I tried to run a couple of scrapyd services to have a simple cluster on my localhost, but only the first node works. For 2 others I get the following error
scrapydweb_1 | [2020-11-17 07:17:32,738] ERROR in scrapydweb.utils.check_app_config: HTTPConnectionPool(host='scrapyd_node_3', port=6802): Max retries exceeded with url: / (Caused by NewConnectionError('<urllib3.connection.HTTPConnection object at 0x7fb060b8ef50>: Failed to establish a new connection: [Errno 111] Connection refused'))
scrapydweb_1 | [2020-11-17 07:17:32,738] ERROR in scrapydweb.utils.check_app_config: HTTPConnectionPool(host='scrapyd_node_2', port=6801): Max retries exceeded with url: / (Caused by NewConnectionError('<urllib3.connection.HTTPConnection object at 0x7fb060a1e650>: Failed to establish a new connection: [Errno 111] Connection refused'))

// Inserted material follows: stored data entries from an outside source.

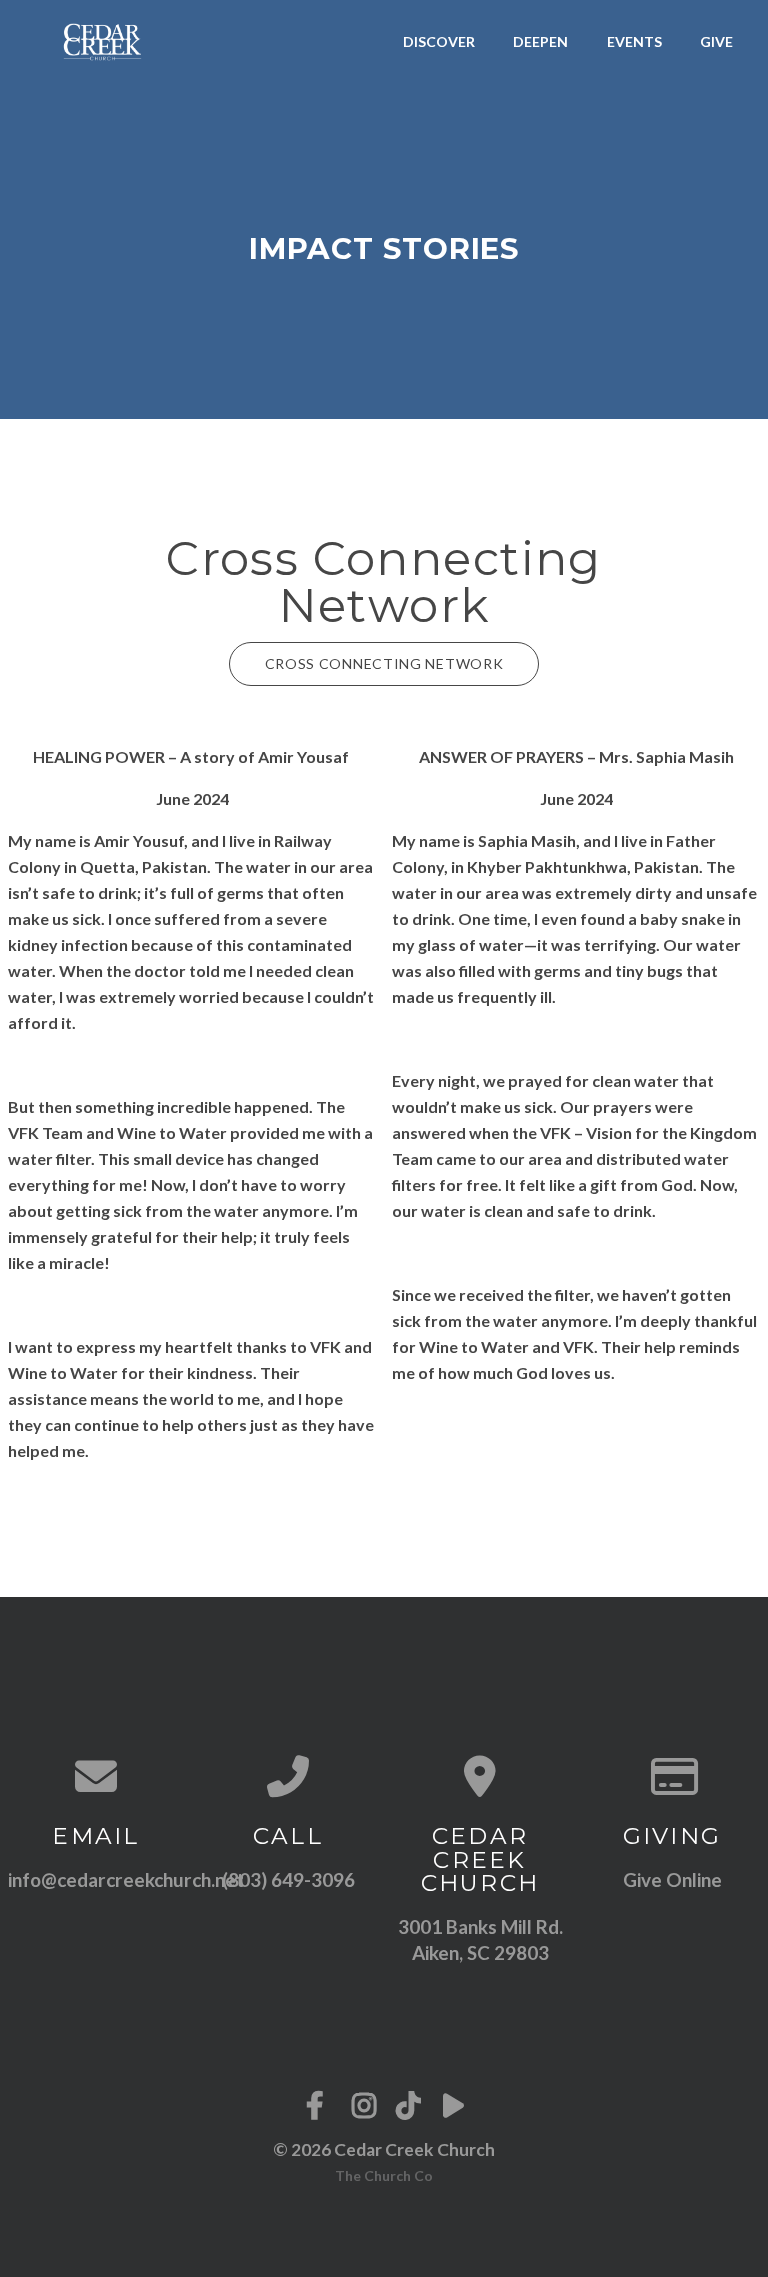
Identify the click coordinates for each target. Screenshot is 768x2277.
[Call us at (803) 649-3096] (288, 1776)
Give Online (672, 1879)
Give (716, 41)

I have the following docker-compose.yml
file:
version: '3'
services:
scrapyd_node_1:
build:
context: .
dockerfile: ./crawlers/scrapyd/Dockerfile
ports:
- "6800:6800"
volumes:
- ./data:/var/lib/scrapyd
- ./data/results:/app/results
restart: unless-stopped
scrapyd_node_2:
build:
context: .
dockerfile: ./crawlers/scrapyd/Dockerfile
ports:
- "6801:6800"
volumes:
- ./data:/var/lib/scrapyd
- ./data/results:/app/results
restart: unless-stopped
scrapyd_node_3:
build:
context: .
dockerfile: ./crawlers/scrapyd/Dockerfile
ports:
- "6802:6800"
volumes:
- ./data:/var/lib/scrapyd
- ./data/results:/app/results
restart: unless-stopped
scrapydweb:
build:
context: .
dockerfile: ./crawlers/scrapydweb/Dockerfile
environment:
USERNAME: "test"
PASSWORD: "test"
SCRAPYD_SERVERS: "scrapyd_node_1:6800,scrapyd_node_2:6801,scrapyd_node_3:6802"
links:
- scrapyd_node_1
- scrapyd_node_2
- scrapyd_node_3
ports:
- "5000:5000"
depends_on:
- scrapyd_node_1
- scrapyd_node_2
- scrapyd_node_3
restart: unless-stopped
What is wrong with my docker-compose file?
The problem is in line:
SCRAPYD_SERVERS: "scrapyd_node_1:6800,scrapyd_node_2:6801,scrapyd_node_3:6802"
Try changing it to:
SCRAPYD_SERVERS: "scrapyd_node_1:6800,scrapyd_node_2:6800,scrapyd_node_3:6800"
Explanation:
When you defined you docker service scrapyd_node_2
for instance, you defined ports to be:
ports:
- "6801:6800"
It means, that port 6800
from contanier is mapped to port 6801
on your host machine. Hence, when you want to declare node with hostname scrapyd_node_2
, you should use it's port = scrapyd_node_2:6800
.